Explana-se já no início do conto o contraste étnico-racial entre pessoas pretas e
brancas quando, logo após a descrição de métodos de castigo para pessoas pretas
escravizadas e o ofício de se prender escravizados fugidos, o conto se afunila até a
apresentação do personagem que dedica a vida a esse ofício: Cândido Neves (ou Candinho).
Com isso, o autor já coloca Candinho como uma figura acima de pessoas pretas na hierarquia
social no enredo.
Além disso, Cândido, nome advindo da palavra latina candidus, significa literalmente
“branco”, “puro”, e tem seu nome completo com “Neves”, o que remete a ainda mais
branquidão. Sua esposa, Clara, cujo nome também vem do latim clarus, também remeteria ao
que é claro e branco. Temos assim, uma família branca cuja maior parte da renda era advinda
do sistema escravocrata da época. Ironicamente, em contraposição aos nomes do casal da
narrativa, Arminda, o nome da escrava fugida que é capturada por Candinho no fim do conto,
é de origem germânica e significa “a que possui armas”.

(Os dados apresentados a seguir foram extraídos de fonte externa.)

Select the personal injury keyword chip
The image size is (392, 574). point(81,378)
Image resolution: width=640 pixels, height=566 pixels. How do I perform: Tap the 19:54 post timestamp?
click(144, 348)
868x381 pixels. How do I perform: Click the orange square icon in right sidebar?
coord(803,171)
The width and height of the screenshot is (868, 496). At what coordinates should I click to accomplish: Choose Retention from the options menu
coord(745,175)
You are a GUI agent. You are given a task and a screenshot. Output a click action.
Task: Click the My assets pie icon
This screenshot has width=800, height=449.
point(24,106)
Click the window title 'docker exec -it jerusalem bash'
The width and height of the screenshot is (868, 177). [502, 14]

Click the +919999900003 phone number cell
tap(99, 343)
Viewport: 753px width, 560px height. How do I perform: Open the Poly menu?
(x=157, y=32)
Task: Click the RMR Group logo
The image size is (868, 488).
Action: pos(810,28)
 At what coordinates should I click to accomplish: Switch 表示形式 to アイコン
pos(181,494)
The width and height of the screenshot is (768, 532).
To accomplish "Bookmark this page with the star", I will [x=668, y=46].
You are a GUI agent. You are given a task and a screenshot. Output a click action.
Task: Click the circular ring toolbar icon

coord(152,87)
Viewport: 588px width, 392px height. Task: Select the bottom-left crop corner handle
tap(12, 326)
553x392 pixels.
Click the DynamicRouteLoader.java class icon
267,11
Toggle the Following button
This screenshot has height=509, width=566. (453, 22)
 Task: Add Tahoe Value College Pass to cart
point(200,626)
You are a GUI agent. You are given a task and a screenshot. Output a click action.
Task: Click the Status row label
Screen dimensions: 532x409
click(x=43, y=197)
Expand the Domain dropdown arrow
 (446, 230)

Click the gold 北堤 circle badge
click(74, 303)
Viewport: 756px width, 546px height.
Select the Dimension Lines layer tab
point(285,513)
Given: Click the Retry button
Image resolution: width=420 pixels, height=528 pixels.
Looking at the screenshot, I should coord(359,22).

Considerando inicialmente os nomes dos personagens, é possível fazer a interpretação
dessa distância étnico-racial entre eles, apesar de essa questão não ser a única forma de
interpretar o texto.
5 CONCLUSÃO
“O que se deve exigir do escritor antes de tudo, é certo sentimento íntimo, que o torne
homem do seu tempo e do seu país, ainda quando trate de assuntos remotos no tempo e no
espaço.” (ASSIS, 1986). Com isso, mesmo com a publicação do conto em 1906, exatamente
18 anos depois da Lei Áurea, Machado apresenta no conto um narrador mergulhado na
sociedade escravocrata, muito bem precisamente localizado socialmente, com ideologias e
posição de classe muito bem claras para o leitor.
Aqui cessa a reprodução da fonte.